First of all, the standard shimano cup and cone bearing size is not necessary, take their own XTR FH-M975, this had 3/16th bearings in a rear hub.
One thing I considered just now was that an MTB will sometimes be on only one of the hubs, so it is unlikely that there are issues to do with damaging either bearing size in this way.
What is left is the typical average load distribution; bearing size and load are both factors in bearing life, as such my overall conclusion is actually that this is a bearing life issue more than anything else, they're simply attempting to obtain the same life from the front and rear. Even as bearings improve this provides a valid reason to keep the size disparity to increase rear bearing life.
Outside of cup and cone one can take the Hope Pro2 Evo for example, the front takes 20x32x7 while the rear takes 17x30x7, the bearings in both are the same size, but the rear has less of them. I'm guessing that the front only takes more bearings to increase the cartridge radius to accomodate larger axel standards. It's worth noting there are another 3 bearings in the freewheel of the hub, I'm unsure how this affects things, but then there are also bearings in the shimano freehub. Edit: Anecdotally the rear bearings on my pro2 evo needed replacing sooner than the front.
The load really is significantly different:
Lennard Zinn on measuring rear and front load, and "don't be surprised if it's 70/30"
For otherwise identical bearings the load it can take increases with size.
The above is not ideal as it deals with 6000 series cartridge bearings, where the number of bearings varies as well as their size, but it shows clearly that the the load rating increases with size of bearing (when the width increases).
If you want to get more in depth with regard to anything and everything bearing related then check out and explore starting from
My final thought is that cup and cone are the staple of cheap hubs, any change would presumably increase costs (at least initially) and go against standard expectations for bearing sizes, any increase in cost to a manufacturer is passed on to the consumer, in the case of budget hubs there's really no advantage to the consumer for the increased cost, I mean, they work, they work very well for a very long time when maintained, and surprisingly well for surprisingly long even when they're not!
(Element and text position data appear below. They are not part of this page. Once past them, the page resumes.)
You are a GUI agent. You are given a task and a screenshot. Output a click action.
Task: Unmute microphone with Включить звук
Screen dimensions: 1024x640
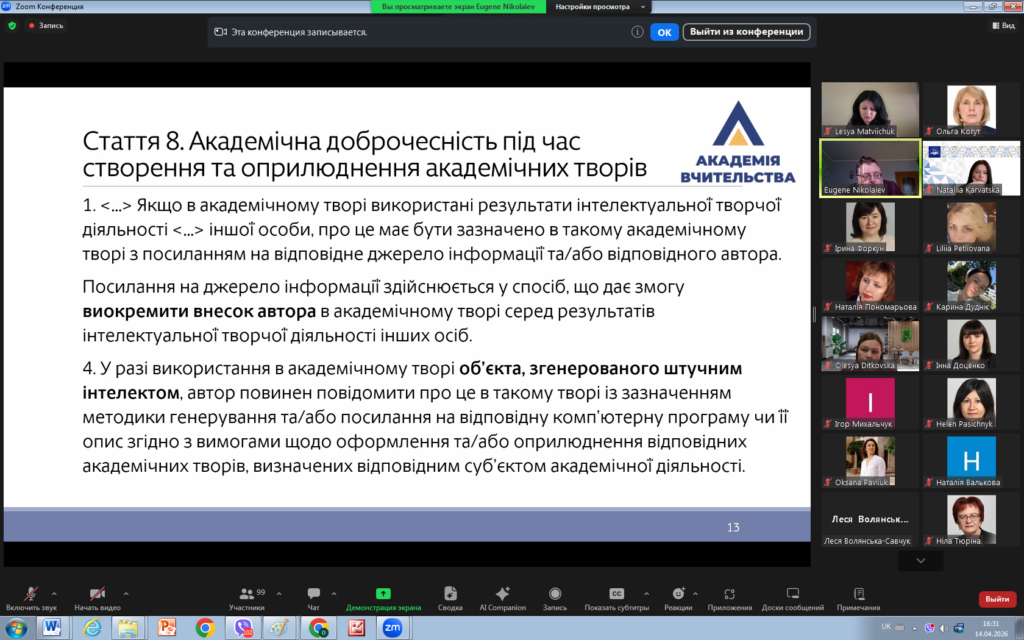pos(31,594)
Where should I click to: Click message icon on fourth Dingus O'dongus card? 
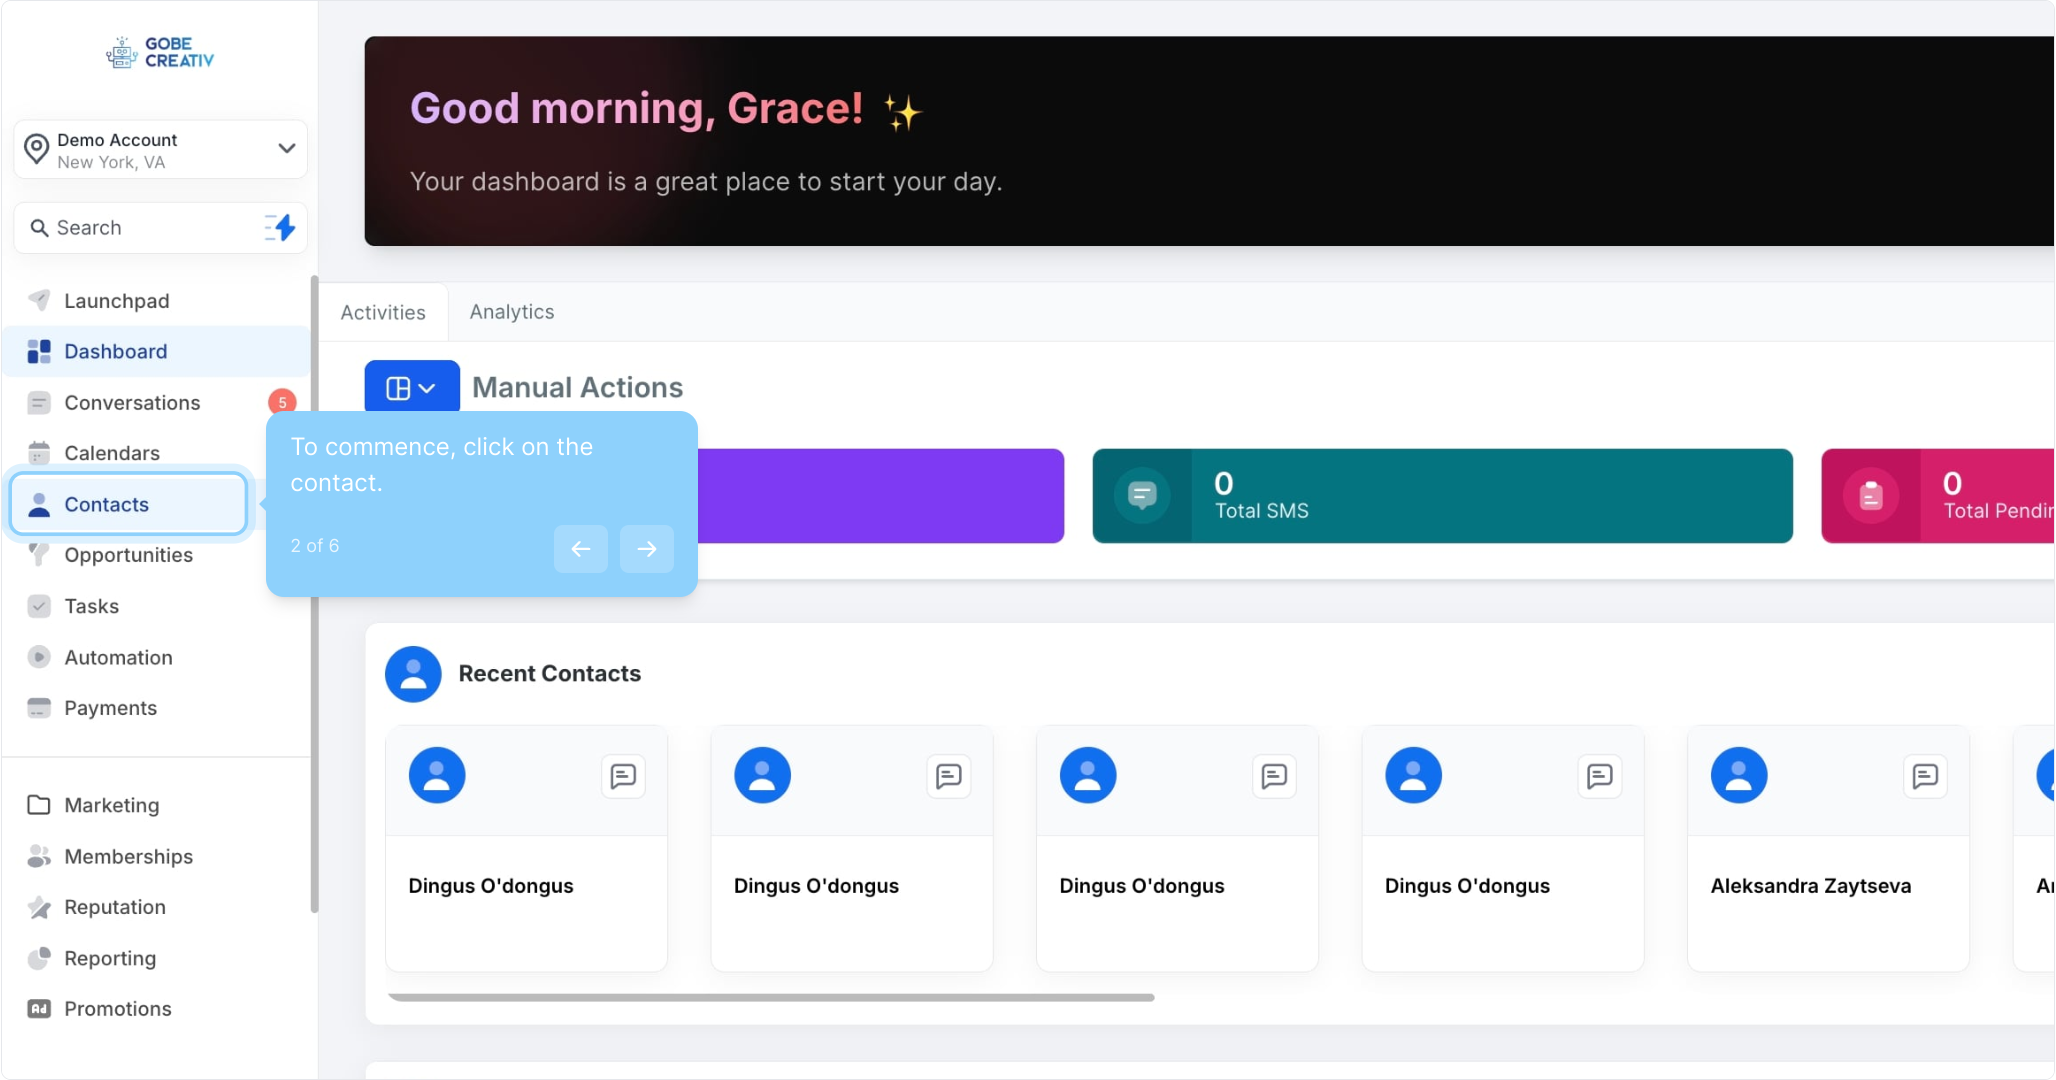point(1599,776)
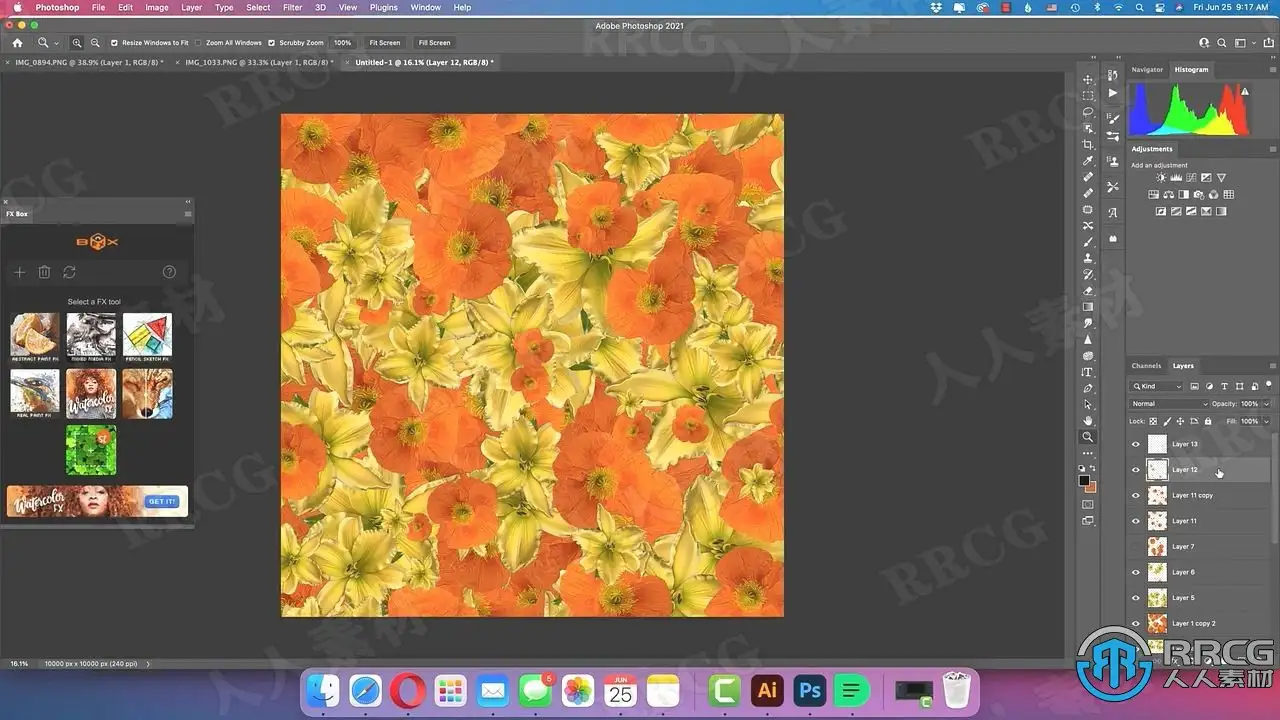
Task: Open the layer Opacity dropdown arrow
Action: 1266,404
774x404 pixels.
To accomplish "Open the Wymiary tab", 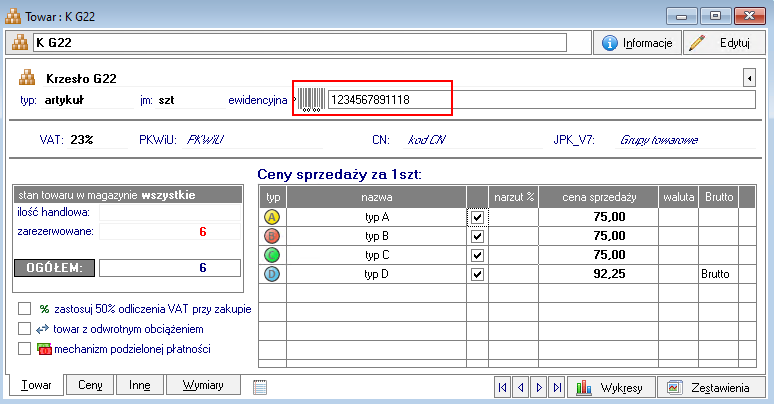I will [203, 385].
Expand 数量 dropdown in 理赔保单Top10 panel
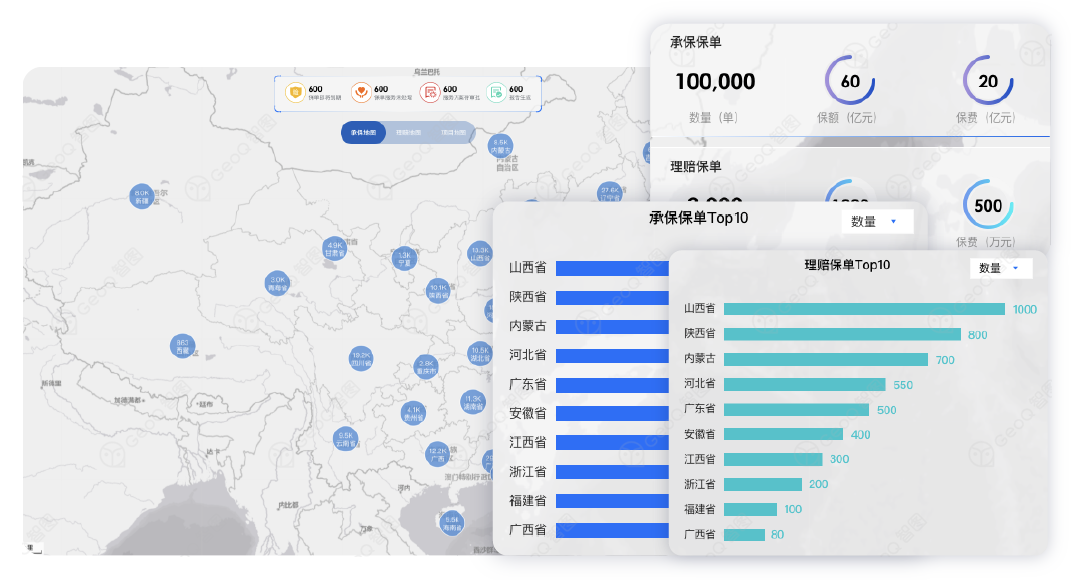The image size is (1071, 580). 1002,268
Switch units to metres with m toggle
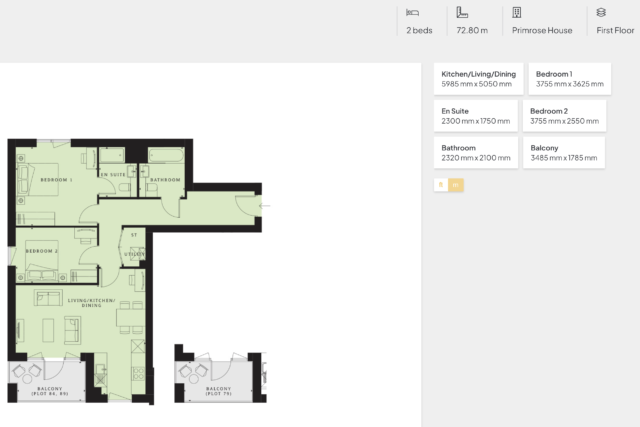640x427 pixels. 456,185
Even if you could show this or that improvement in weight or rolling in an optimised hub, would this actually translate to more profit? I doubt it very much. So manufactures just keep things the way they've been, because there's no advantage to be had for the company by changing it.
Also consider the complaints from people that you messed with bearing sizes, no doubt there will be enough people who will put the wrong bearings into the new hub, who will then proceed complain that your company sucks! There are countless examples of technically sub-optimal solutions everywhere you look, many of them are however optimal for profits.
I strongly believe (but can't prove) that a simple philosophy that "both wheels should last equally long" was the main driving force behind the initial decision.